## What you should do
Leaving out all pictures, write out word for word the lines from the one containing "You are a computer-use agent." to the end of the data below.

(Material supplied Opens)

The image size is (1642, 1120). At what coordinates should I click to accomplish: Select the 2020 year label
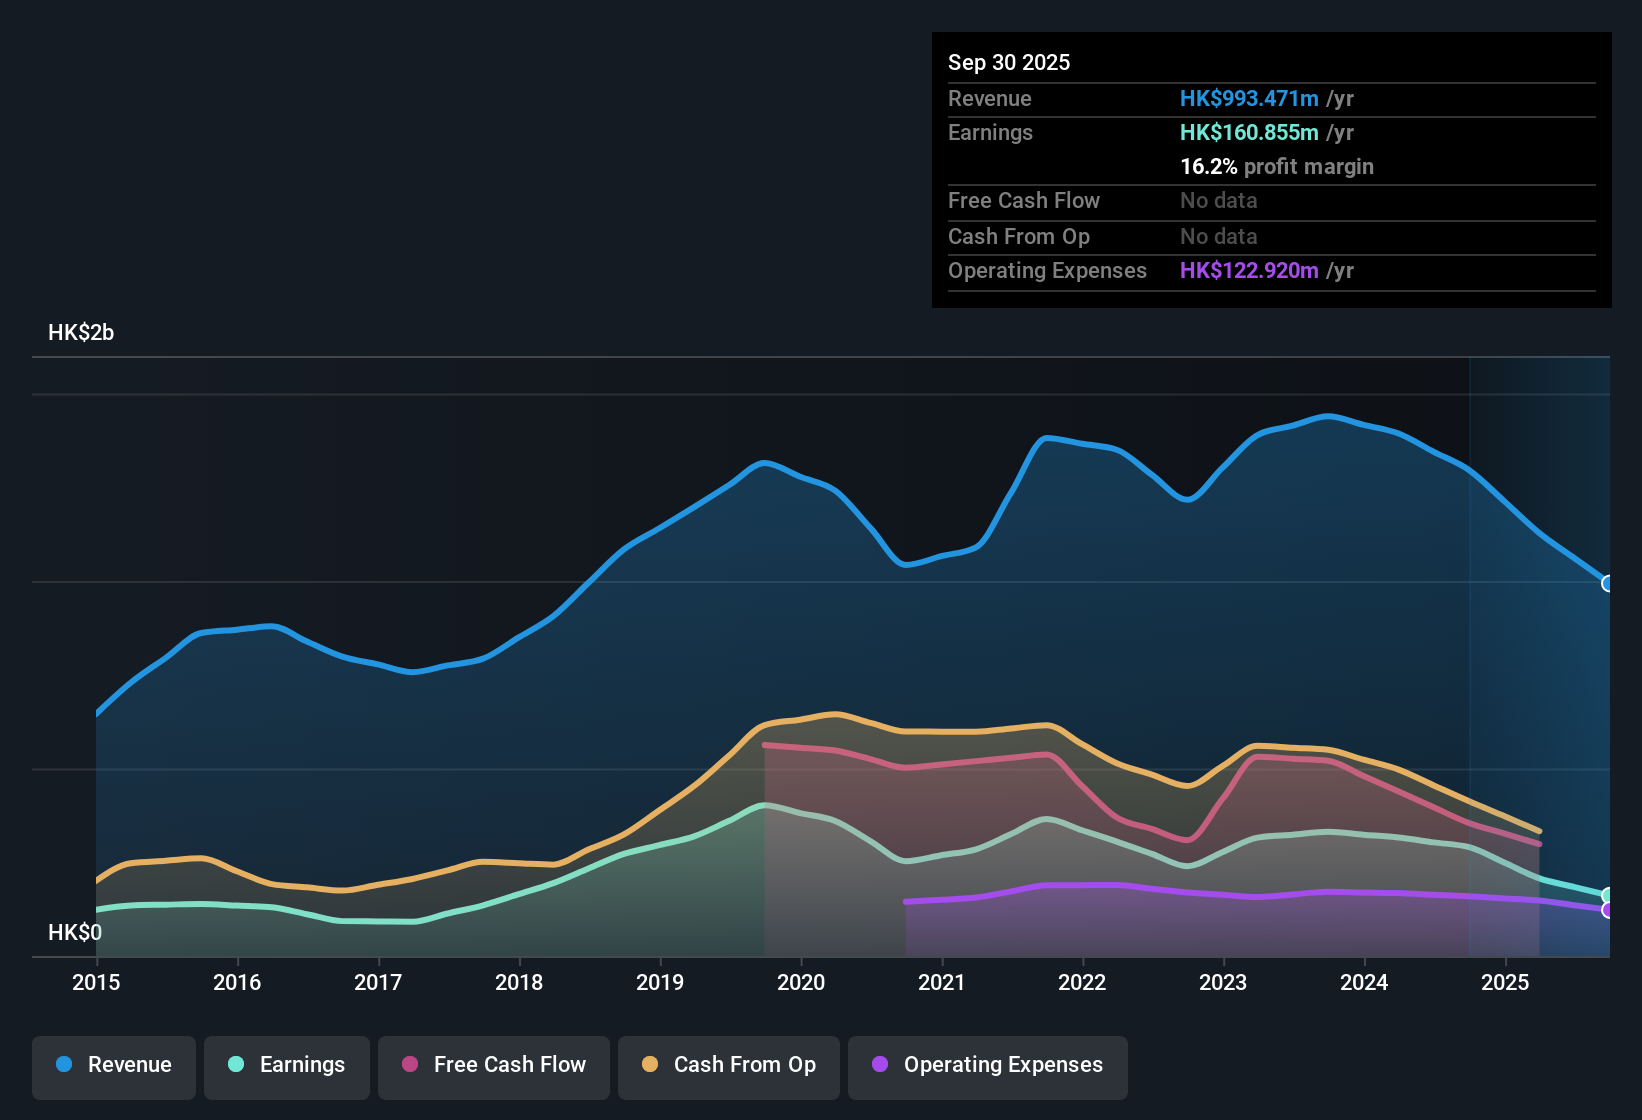tap(801, 983)
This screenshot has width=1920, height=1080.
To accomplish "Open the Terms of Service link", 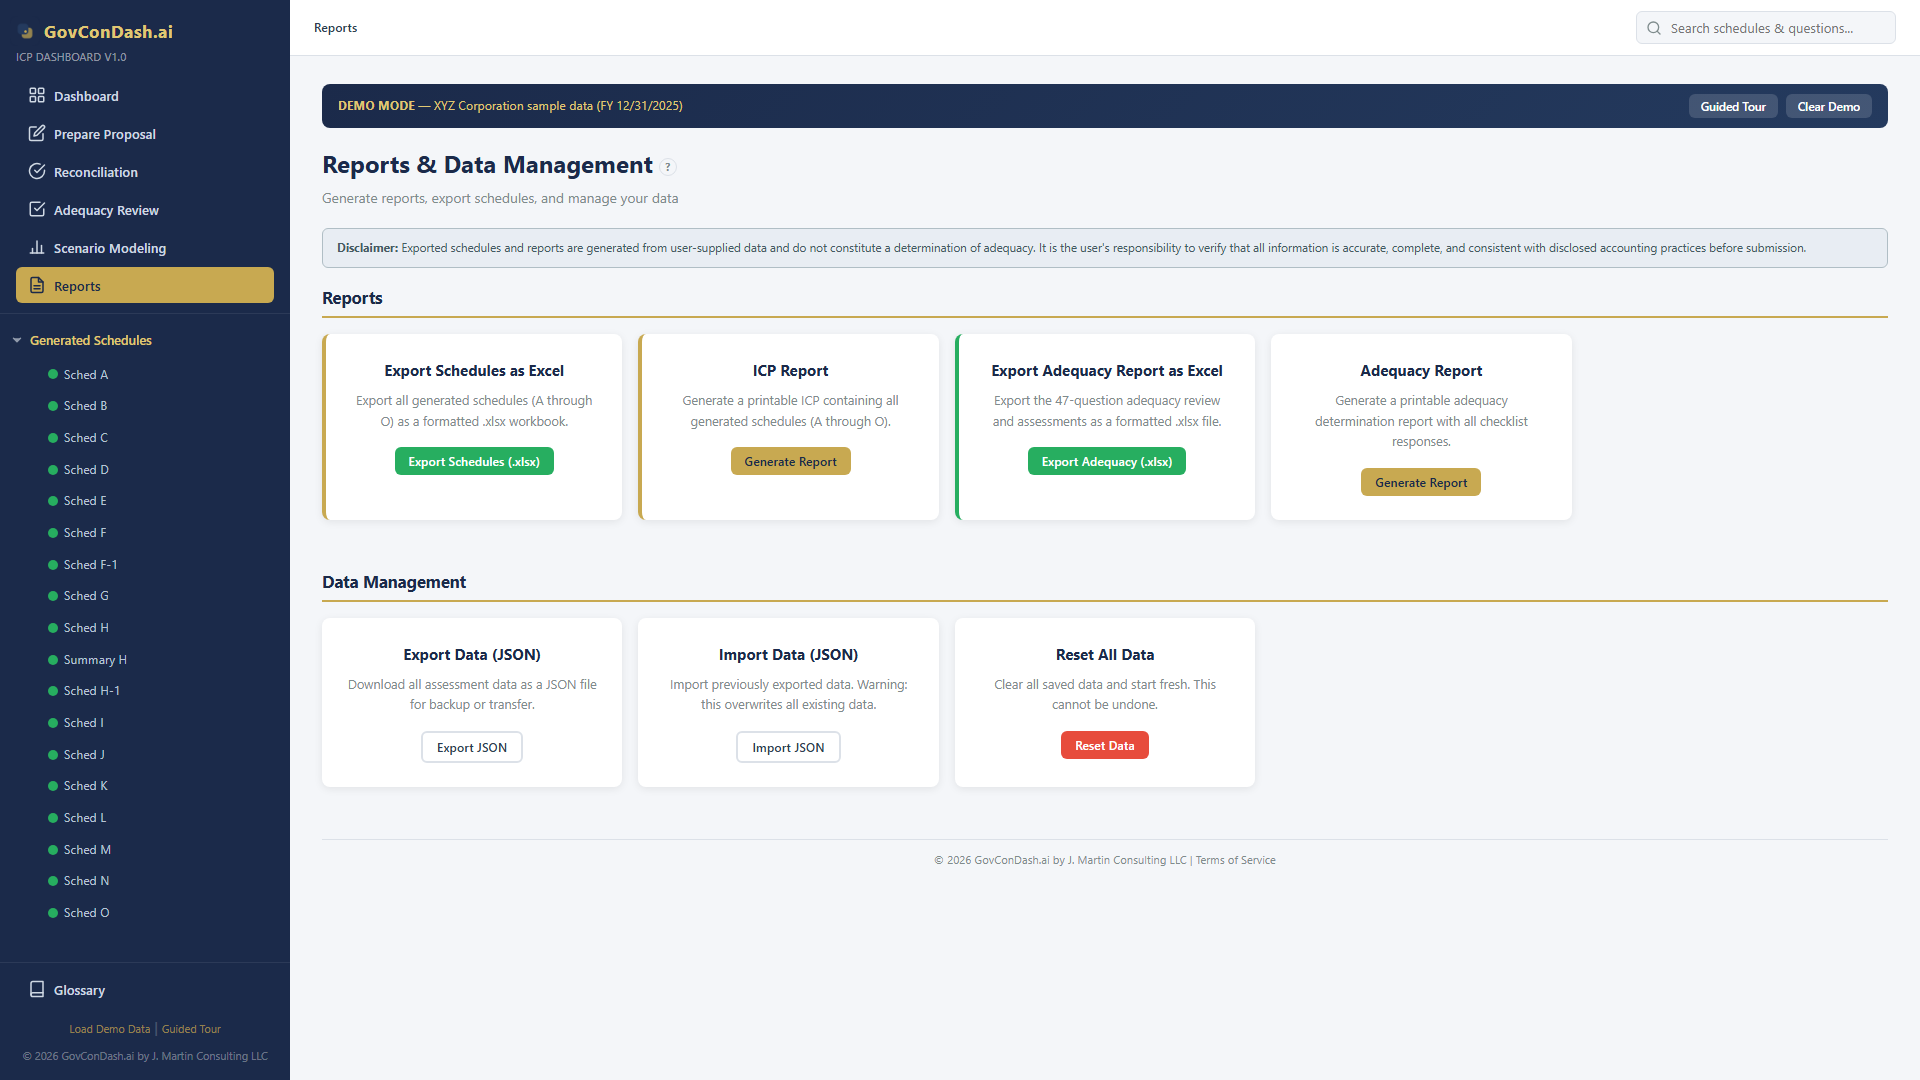I will (x=1235, y=859).
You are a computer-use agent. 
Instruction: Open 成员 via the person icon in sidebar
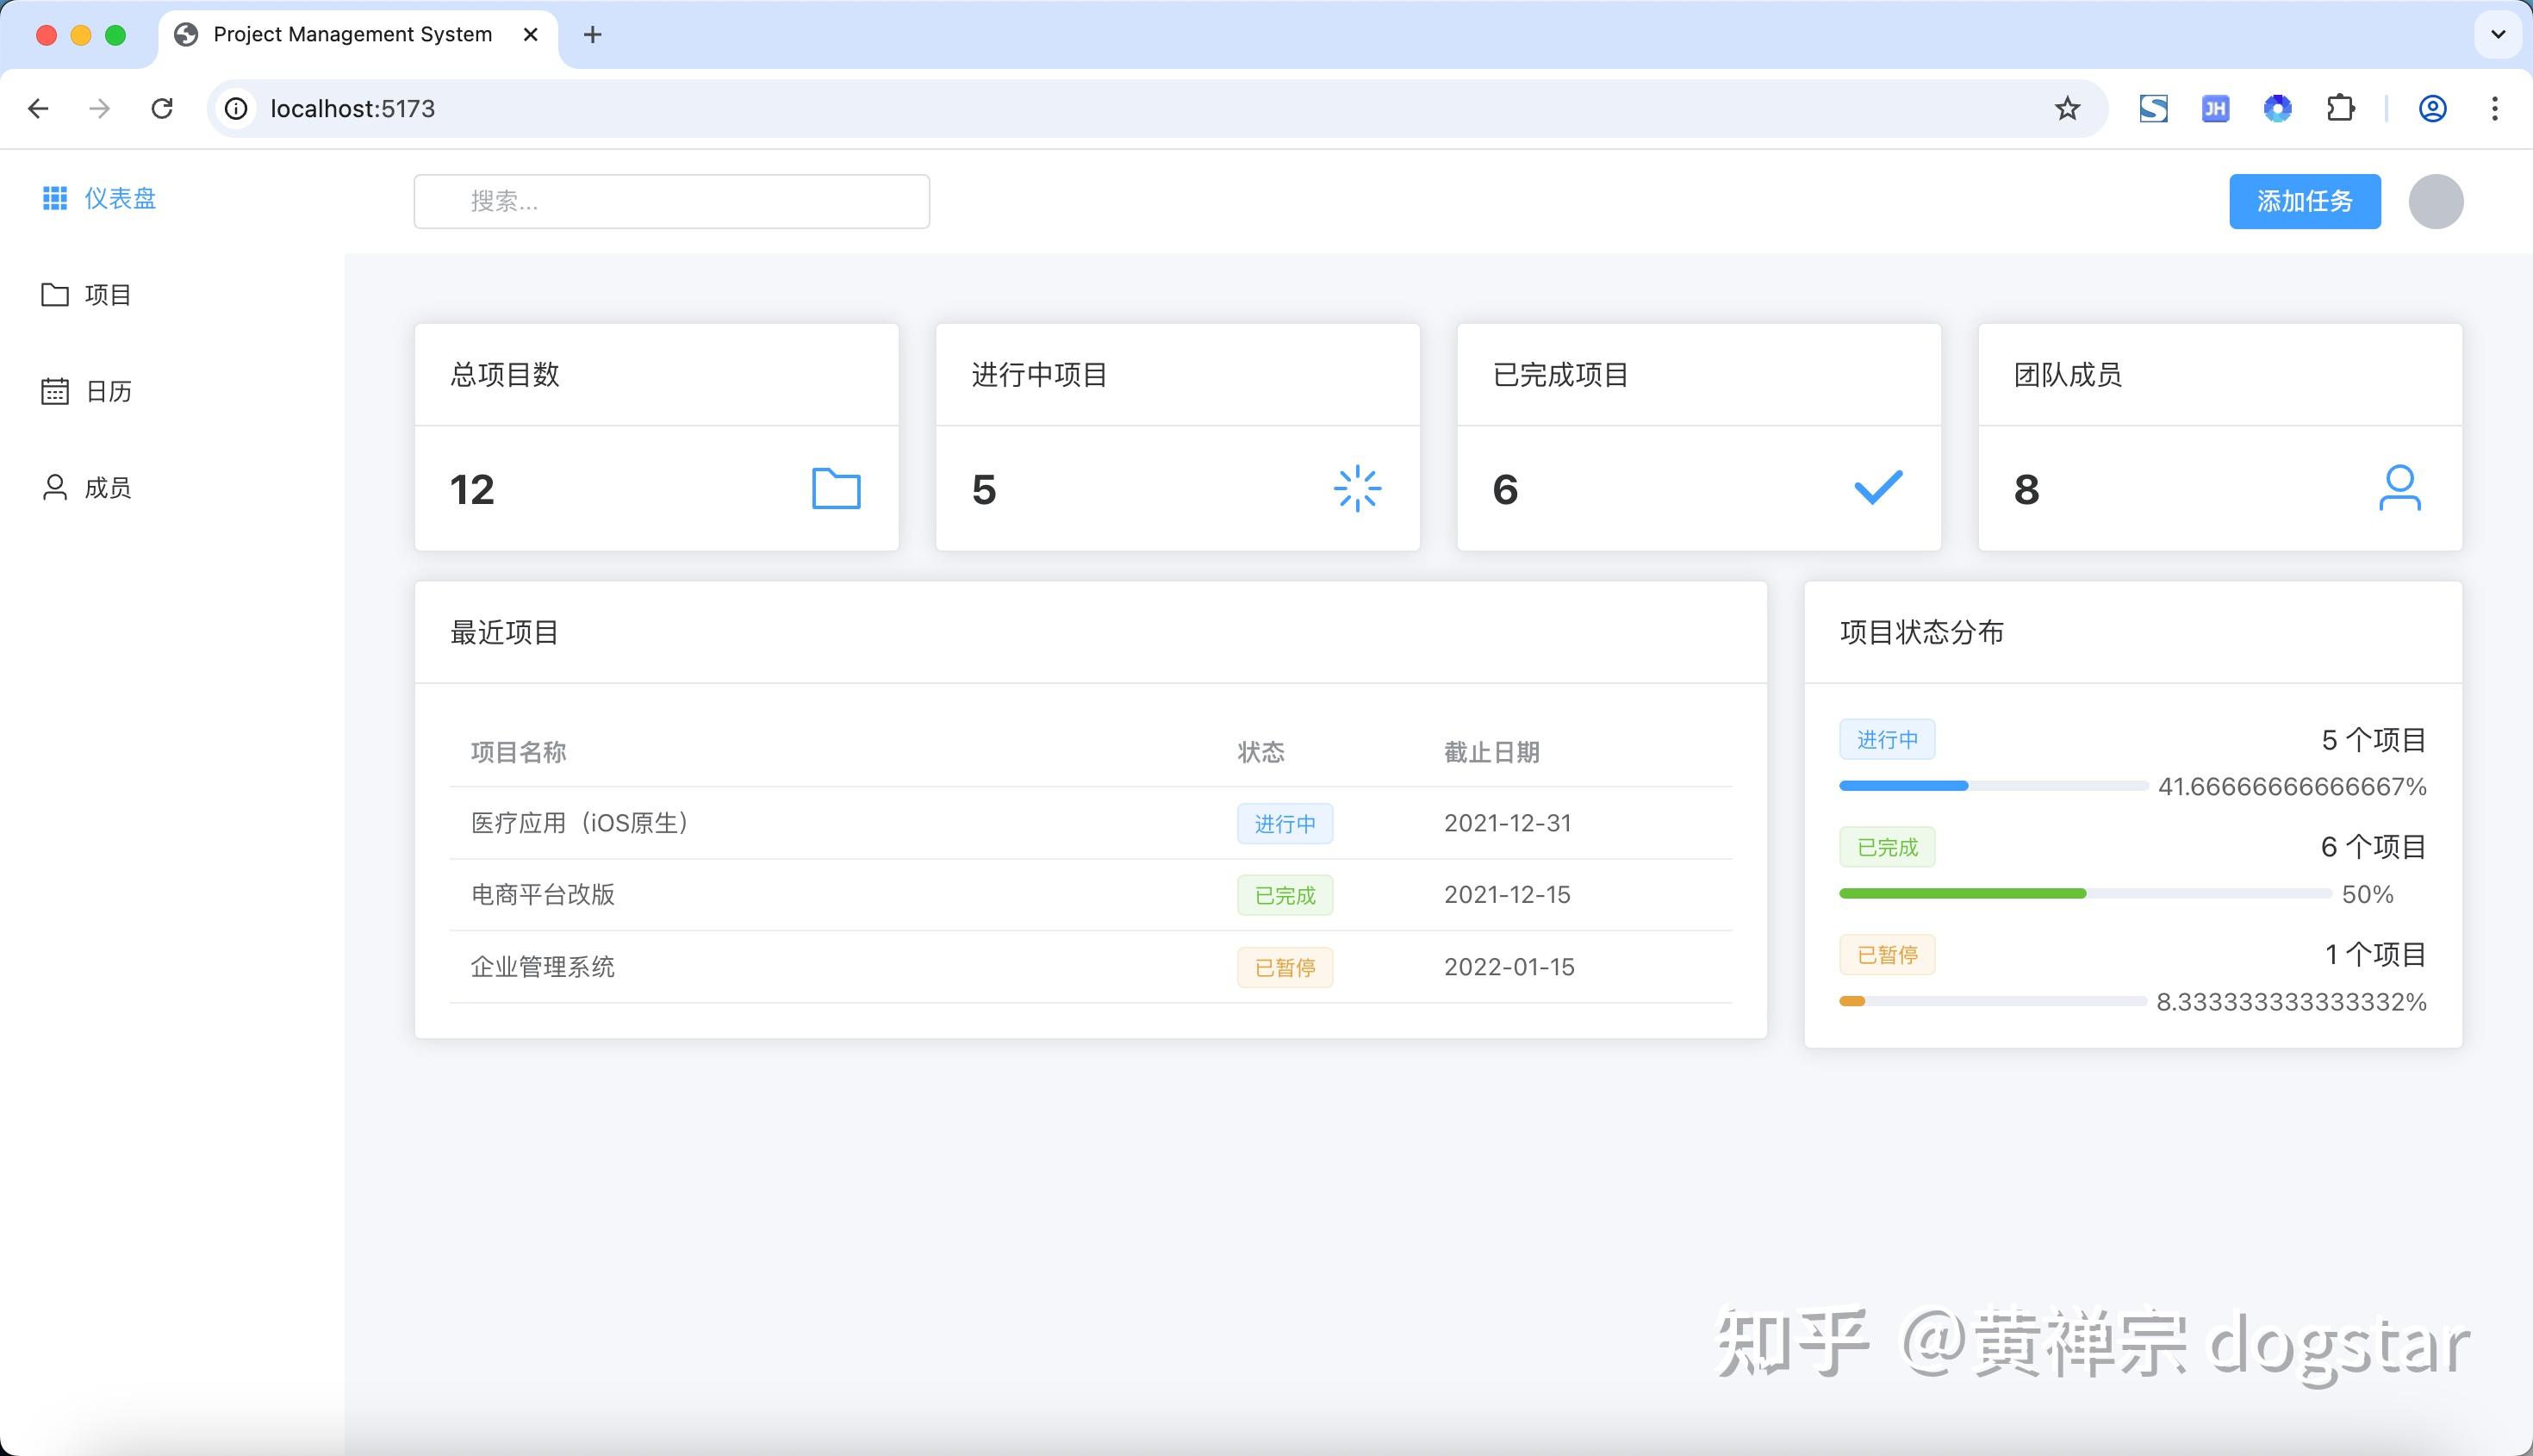[55, 487]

(Material supplied Closes)

## Exercise answer
You are a computer-use agent. 
Instruction: Open 成员 via the person icon in sidebar
[55, 487]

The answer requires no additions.